BALLADE DU SOLDAT-PAYSAN

 

Version française – BALLADE DU SOLDAT-PAYSAN – Marco Valdo M.I. – 2012

Chanson italienne - Cantone de su massaju-richiamadu (Sarde) et BALLATA DEL SOLDATO-CONTADINO (Italien) – Frantziscu Màsala / Francesco Masala (1981)

 

 

Tirée du recueil « Poesias in duas limbas – Poesie bilingui » (bilingue : sarde-italien), Scheiwiller, Milano (2° ed. 1993, 3° ed. ‎‎2006 per i tipi de Il Maestrale di Nuoro).‎

La section qui inclut ce chant est intitulée : « Cantones pro sos laribiancos » autrement dit "Ballate per quelli dalle labbra bianche" (Ballade pour ceux aux lèvres blanches). « Ceux aux lèvres blanches » est surtout le titre de la première oeuvre de Masala publiée en 1962 chez Feltrinelli, le récit de l'épopée des gens de Arasolè, petit hameau de la commune de Tonara, dans la province de Nuoro (Sardaigne).

Les lèvres blanches sont celles des morts de faim, des morts d'épuisement, des morts de guerre... Les Chants contenus dans cette section des Poesias in duas limbas sont donc une transcription poétique du petit roman des débuts, presque une « Anthologie de Spoon River » sarde.

Frantziscu Màsala a combattu sur le front russe à vingt-cinq ans. Avec lui 300.000 autres jeunes, en grande partie convaincus d'aller se couvrir de gloire, abusés par les boniments de la rhétorique fasciste. Il en mourut environ115.000, dont 85.000 en un peu moins de trois mois, entre décembre 1942 et le printemps suivant, pendant la seconde bataille sur le Don, la débandade et la retraite désastreuse qui en suivirent... "
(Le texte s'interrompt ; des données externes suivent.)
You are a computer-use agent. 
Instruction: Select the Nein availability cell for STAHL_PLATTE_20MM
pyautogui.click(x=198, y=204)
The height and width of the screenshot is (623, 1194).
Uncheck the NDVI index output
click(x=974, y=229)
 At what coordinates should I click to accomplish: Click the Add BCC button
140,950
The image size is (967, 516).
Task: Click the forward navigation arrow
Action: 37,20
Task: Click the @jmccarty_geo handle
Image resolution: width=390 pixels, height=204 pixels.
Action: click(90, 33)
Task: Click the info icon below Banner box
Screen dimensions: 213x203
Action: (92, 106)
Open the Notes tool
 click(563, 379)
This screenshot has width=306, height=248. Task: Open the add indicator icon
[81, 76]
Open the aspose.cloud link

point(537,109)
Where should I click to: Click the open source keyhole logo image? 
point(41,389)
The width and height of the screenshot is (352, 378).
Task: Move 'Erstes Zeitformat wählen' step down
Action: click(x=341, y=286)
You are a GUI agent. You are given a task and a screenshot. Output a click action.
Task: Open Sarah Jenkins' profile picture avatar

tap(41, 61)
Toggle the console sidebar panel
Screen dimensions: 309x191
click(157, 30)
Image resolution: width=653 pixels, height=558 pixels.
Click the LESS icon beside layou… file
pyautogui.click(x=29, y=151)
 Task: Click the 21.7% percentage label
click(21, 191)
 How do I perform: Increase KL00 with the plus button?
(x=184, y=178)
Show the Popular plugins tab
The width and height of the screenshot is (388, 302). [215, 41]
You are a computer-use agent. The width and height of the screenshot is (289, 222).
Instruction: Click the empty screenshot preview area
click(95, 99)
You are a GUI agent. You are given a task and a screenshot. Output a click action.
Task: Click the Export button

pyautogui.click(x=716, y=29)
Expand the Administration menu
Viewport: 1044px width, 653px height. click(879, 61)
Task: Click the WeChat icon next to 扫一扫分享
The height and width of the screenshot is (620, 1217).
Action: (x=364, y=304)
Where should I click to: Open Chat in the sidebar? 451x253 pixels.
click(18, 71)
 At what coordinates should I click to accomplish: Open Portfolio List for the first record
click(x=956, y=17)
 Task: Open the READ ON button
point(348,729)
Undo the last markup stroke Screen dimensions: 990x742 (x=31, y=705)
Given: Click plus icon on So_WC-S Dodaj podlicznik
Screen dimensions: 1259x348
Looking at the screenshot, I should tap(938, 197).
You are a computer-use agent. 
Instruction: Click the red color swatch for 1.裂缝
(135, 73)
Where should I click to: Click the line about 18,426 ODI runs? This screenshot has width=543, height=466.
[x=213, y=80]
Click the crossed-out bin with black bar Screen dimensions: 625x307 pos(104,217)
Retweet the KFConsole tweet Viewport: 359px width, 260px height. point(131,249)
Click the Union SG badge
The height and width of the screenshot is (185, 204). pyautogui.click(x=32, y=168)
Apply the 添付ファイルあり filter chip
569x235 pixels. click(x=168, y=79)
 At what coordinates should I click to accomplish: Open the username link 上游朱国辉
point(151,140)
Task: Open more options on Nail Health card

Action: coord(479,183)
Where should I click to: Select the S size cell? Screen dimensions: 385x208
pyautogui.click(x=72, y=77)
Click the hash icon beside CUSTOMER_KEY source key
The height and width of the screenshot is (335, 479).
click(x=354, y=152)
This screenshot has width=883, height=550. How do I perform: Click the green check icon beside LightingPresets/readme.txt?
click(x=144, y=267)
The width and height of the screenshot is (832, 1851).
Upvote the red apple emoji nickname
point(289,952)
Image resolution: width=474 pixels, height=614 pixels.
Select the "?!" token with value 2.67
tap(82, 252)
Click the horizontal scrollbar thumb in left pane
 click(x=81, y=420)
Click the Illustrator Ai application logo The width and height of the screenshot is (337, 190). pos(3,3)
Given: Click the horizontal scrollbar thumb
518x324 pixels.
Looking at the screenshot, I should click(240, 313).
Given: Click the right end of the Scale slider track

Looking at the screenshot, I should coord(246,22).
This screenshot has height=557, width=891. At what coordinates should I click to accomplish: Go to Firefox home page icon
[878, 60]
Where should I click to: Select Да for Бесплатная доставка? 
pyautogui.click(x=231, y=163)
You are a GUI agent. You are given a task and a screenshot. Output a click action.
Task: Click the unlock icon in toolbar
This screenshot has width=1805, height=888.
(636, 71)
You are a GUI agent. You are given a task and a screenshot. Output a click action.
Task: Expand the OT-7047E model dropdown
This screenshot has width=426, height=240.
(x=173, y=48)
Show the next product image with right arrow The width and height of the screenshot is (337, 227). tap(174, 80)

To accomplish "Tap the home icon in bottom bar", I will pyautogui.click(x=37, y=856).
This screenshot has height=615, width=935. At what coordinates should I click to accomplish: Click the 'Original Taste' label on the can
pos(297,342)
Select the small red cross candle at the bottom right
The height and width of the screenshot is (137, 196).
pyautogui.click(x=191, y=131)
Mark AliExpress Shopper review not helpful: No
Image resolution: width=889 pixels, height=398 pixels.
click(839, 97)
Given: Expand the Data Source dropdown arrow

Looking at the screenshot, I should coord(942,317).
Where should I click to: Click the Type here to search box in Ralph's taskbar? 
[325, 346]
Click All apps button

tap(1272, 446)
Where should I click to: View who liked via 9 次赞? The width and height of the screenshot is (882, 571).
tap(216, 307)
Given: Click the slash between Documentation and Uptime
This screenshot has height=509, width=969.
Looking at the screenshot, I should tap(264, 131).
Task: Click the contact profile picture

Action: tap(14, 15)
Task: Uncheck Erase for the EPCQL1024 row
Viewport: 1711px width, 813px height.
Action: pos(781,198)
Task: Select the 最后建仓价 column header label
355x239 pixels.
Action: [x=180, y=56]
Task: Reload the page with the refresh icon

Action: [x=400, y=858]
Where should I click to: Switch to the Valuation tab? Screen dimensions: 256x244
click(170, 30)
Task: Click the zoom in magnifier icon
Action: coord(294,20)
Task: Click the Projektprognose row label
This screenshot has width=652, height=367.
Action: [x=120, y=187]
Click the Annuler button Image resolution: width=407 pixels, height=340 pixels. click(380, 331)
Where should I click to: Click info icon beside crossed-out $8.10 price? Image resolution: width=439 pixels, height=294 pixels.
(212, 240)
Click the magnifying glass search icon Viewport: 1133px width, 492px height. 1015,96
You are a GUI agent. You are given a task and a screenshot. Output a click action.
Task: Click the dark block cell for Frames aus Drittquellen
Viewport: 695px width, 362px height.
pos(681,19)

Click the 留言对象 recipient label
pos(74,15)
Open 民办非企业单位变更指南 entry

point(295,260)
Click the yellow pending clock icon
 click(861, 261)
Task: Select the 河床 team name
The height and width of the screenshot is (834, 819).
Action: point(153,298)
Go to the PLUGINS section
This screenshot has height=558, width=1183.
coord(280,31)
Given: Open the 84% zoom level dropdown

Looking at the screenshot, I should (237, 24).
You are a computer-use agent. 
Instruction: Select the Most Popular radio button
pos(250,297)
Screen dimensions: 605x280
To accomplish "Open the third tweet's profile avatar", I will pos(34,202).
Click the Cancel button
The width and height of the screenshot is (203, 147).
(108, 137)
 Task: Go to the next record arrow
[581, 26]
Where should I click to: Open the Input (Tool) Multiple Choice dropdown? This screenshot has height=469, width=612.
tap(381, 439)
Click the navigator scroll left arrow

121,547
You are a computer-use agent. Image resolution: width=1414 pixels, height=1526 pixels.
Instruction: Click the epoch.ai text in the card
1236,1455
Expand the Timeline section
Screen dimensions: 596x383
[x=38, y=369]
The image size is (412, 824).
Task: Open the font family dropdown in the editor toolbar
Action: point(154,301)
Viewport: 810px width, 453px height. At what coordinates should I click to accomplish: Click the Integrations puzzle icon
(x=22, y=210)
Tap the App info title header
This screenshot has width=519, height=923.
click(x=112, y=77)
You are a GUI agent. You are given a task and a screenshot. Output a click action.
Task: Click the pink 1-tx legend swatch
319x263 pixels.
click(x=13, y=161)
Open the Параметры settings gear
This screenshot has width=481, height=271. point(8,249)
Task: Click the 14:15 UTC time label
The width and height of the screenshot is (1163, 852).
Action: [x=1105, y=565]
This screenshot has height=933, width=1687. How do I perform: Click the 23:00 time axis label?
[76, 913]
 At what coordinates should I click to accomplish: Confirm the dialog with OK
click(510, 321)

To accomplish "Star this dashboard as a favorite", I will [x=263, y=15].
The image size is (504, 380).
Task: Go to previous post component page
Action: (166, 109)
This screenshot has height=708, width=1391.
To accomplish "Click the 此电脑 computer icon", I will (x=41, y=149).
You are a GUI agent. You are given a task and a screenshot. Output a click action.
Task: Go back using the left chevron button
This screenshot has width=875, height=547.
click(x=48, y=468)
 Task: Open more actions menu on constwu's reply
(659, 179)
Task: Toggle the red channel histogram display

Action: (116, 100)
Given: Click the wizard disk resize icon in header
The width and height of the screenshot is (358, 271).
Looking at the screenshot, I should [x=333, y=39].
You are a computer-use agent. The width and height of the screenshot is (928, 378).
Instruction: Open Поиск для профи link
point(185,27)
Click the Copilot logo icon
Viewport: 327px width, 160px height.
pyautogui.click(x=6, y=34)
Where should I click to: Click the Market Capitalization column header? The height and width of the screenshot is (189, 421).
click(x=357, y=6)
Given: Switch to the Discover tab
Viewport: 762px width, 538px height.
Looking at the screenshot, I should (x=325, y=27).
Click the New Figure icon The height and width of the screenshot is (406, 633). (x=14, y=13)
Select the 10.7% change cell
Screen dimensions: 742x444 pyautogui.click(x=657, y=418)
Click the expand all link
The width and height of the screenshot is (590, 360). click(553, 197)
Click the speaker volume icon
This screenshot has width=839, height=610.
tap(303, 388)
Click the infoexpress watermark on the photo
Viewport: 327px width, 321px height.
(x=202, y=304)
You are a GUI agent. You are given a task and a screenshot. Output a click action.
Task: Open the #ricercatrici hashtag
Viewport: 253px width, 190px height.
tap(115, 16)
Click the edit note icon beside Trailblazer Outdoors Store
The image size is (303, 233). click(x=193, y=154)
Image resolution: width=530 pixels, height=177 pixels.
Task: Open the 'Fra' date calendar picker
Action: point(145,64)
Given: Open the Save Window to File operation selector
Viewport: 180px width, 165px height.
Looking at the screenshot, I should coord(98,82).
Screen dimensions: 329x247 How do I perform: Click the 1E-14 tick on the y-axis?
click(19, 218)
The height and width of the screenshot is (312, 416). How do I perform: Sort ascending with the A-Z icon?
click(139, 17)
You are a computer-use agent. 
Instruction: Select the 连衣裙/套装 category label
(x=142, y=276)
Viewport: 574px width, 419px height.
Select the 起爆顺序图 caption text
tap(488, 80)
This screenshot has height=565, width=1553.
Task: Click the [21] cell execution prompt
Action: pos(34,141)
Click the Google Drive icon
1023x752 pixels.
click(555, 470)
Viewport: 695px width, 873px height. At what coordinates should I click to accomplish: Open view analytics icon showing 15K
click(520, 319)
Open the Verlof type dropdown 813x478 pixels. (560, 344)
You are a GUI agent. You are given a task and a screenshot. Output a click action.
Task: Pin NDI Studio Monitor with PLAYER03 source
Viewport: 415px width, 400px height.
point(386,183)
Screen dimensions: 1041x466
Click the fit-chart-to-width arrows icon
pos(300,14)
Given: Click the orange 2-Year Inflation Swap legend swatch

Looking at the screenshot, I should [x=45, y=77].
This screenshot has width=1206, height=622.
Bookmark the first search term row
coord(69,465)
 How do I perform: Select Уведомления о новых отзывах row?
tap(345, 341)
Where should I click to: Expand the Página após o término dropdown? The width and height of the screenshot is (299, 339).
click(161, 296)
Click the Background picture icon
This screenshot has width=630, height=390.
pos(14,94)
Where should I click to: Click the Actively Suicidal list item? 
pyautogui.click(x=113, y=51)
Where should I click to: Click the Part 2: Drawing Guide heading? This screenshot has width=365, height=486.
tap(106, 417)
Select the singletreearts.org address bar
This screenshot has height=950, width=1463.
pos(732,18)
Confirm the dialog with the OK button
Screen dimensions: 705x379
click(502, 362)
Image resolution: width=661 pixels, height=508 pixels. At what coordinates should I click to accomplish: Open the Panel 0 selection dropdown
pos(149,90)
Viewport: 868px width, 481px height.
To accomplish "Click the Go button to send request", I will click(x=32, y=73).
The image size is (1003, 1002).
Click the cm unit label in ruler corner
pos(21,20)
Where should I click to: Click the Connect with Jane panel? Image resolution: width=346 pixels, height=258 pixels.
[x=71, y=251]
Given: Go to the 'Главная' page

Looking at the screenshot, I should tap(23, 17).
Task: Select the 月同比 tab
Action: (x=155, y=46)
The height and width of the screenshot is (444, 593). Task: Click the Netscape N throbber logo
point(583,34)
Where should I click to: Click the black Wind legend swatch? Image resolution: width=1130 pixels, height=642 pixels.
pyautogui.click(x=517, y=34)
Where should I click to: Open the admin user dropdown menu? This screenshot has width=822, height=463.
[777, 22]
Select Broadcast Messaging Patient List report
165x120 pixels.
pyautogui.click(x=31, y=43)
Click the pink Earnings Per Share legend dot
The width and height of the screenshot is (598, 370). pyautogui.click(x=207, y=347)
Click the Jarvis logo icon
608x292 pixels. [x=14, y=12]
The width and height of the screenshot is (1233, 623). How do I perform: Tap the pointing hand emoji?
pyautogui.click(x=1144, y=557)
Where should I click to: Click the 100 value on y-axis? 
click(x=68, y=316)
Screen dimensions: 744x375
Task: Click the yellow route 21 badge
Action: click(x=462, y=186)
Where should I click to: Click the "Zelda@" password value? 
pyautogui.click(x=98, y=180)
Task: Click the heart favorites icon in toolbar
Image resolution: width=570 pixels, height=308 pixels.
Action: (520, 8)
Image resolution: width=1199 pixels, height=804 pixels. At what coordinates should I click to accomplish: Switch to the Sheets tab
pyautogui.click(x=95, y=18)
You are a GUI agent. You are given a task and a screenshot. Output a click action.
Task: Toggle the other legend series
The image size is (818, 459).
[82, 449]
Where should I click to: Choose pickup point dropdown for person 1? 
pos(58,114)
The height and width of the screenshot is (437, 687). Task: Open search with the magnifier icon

« ... Il me paraît de bon compte de dire que, la guerre, je l'ai vraiment faite. J'ai été décoré à la valeur militaire, j'ai été blessé en combat sur le front russe, c'est-à-dire, comme on dit, j'ai versé mon sang pour la patrie. Mais ce qui m'est arrivé, était déjà arrivé à mon grand-père, « Gambadilegno » qui perdit la jambe droite à la Bataille de Custoza, pendant la Troisième Guerre d'indépendance. Mon intrépide jambe droite aussi s'est prise sa balle héroïque, russe cette fois-ci, là, entre le Dnieper et le Don. Je veux dire, en somme, que moi et mon grand-père, tous deux de nationalité sarde avons fait les guerres italiotes: de Sardes loyaux, il s'entend, bons héros, en temps de guerre mais mauvais bandits, en temps de paix. En guerre, dans les tranchées de la patrie, en paix, dans les prisons de la patrie... [Enfin] la guerre m'enleva, pour ainsi dire, des yeux, les bandes de deux rhétoriques officielles : d'un côté, celle de la « petite patrie sarde héroïque » et, de l'autre côté, celle de la « grande patrie italienne impériale ».‎



(Frantziscu Màsala, da “Il riso sardonico” [ Le Rire Sardonique], 1984)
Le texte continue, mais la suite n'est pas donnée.